*GIVEN RECORDS*
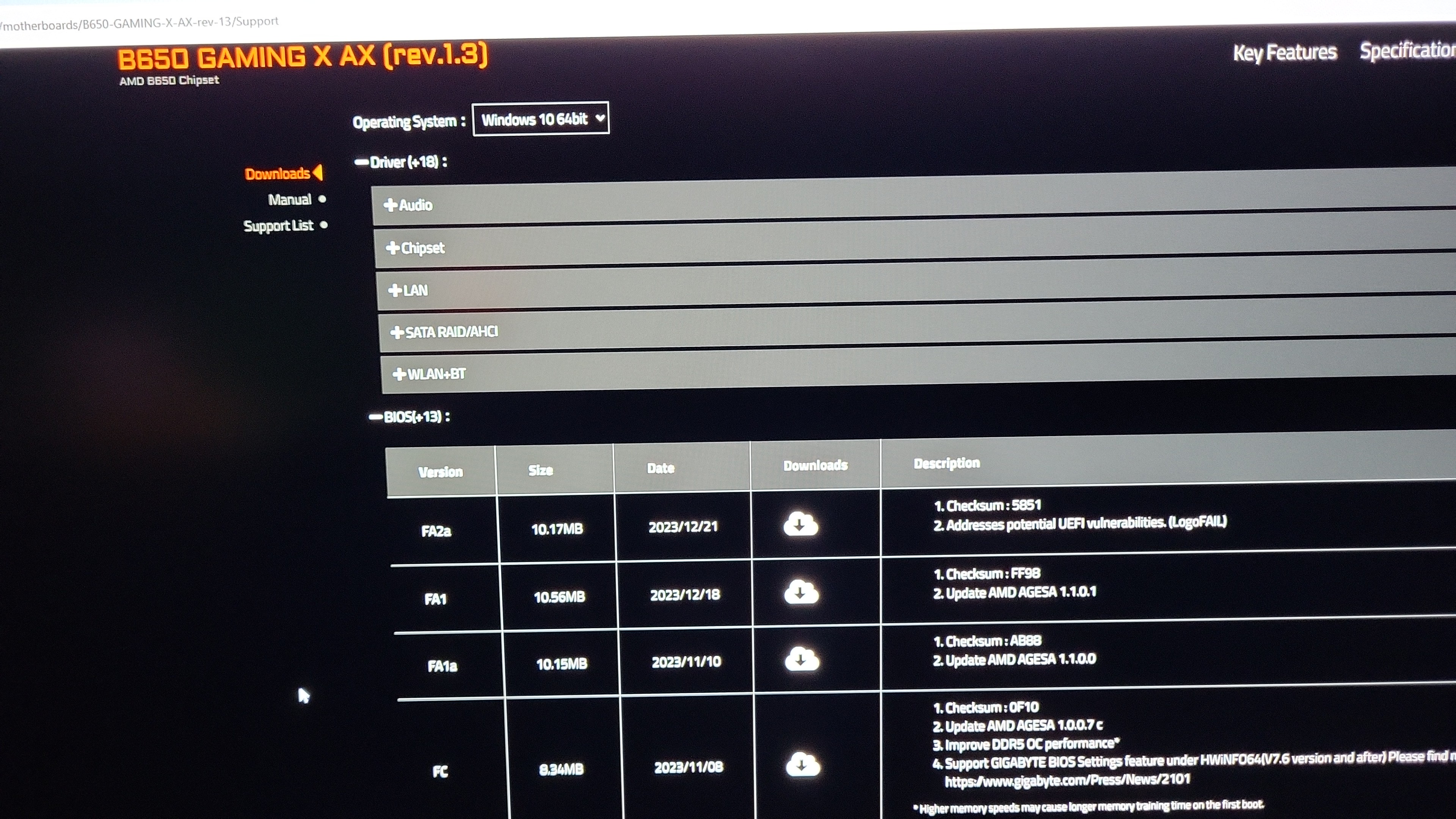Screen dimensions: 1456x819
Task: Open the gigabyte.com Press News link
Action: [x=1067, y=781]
...
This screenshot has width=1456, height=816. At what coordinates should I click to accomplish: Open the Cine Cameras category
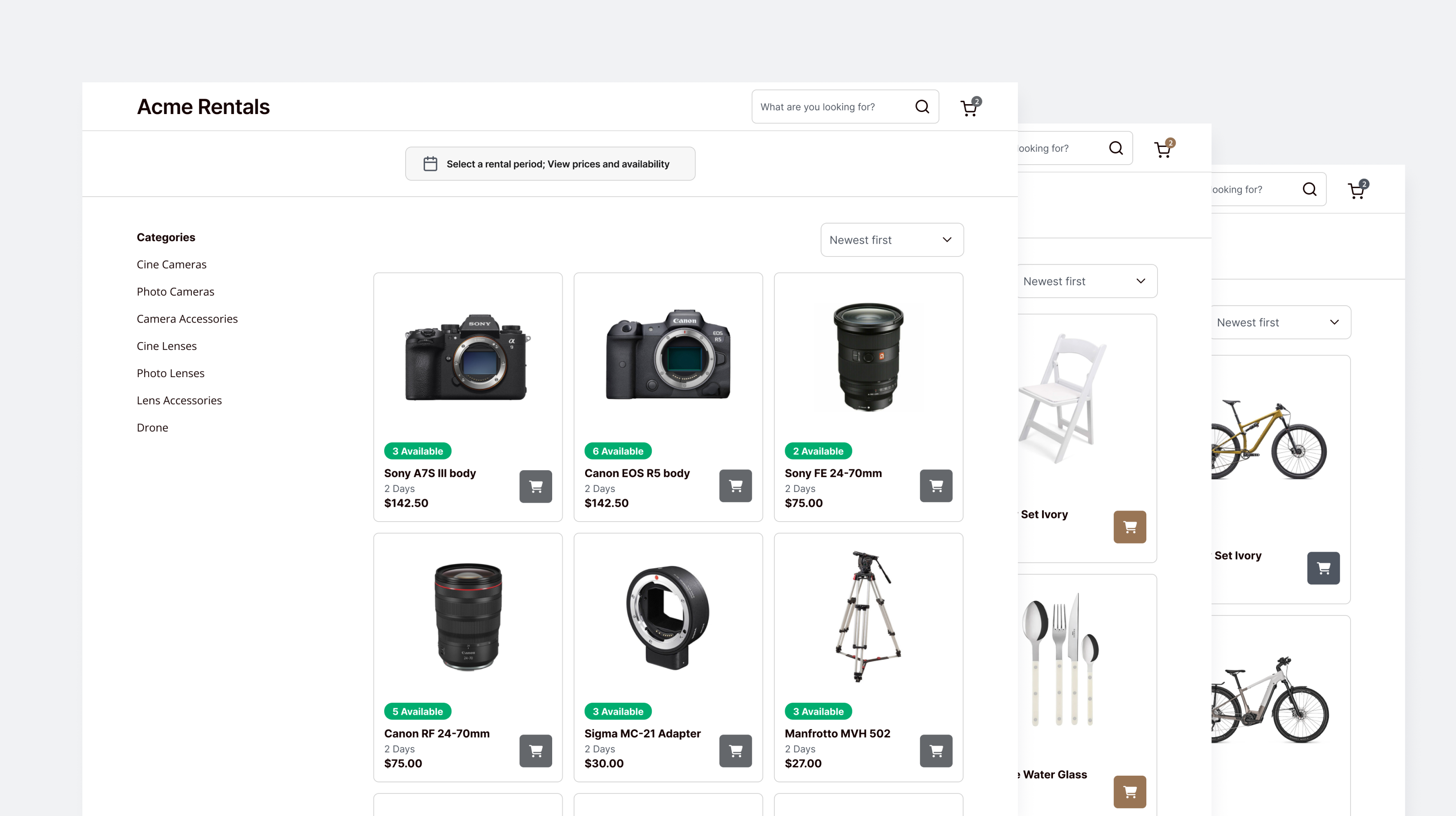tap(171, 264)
==
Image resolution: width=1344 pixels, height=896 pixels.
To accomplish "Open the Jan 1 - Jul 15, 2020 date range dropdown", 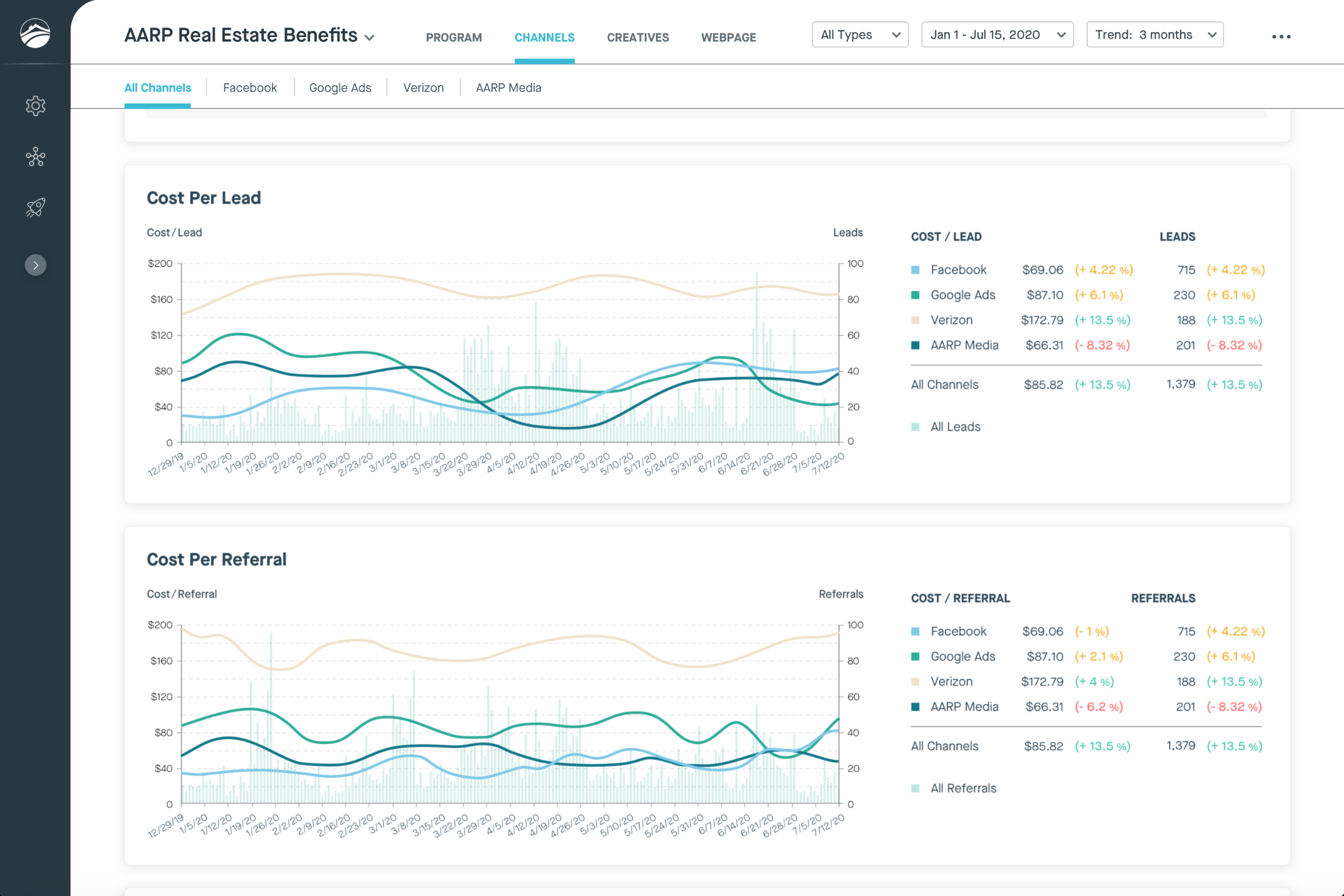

*EXERCISE OBJECTIVE*
Go back to the lines above and output, exactly as they stand, the ones from the line containing "Image resolution: width=1344" to the line containing "Jul 15, 2020". Leave all pictures behind.

*ANSWER SECTION*
Image resolution: width=1344 pixels, height=896 pixels.
To accomplish "Open the Jan 1 - Jul 15, 2020 date range dropdown", 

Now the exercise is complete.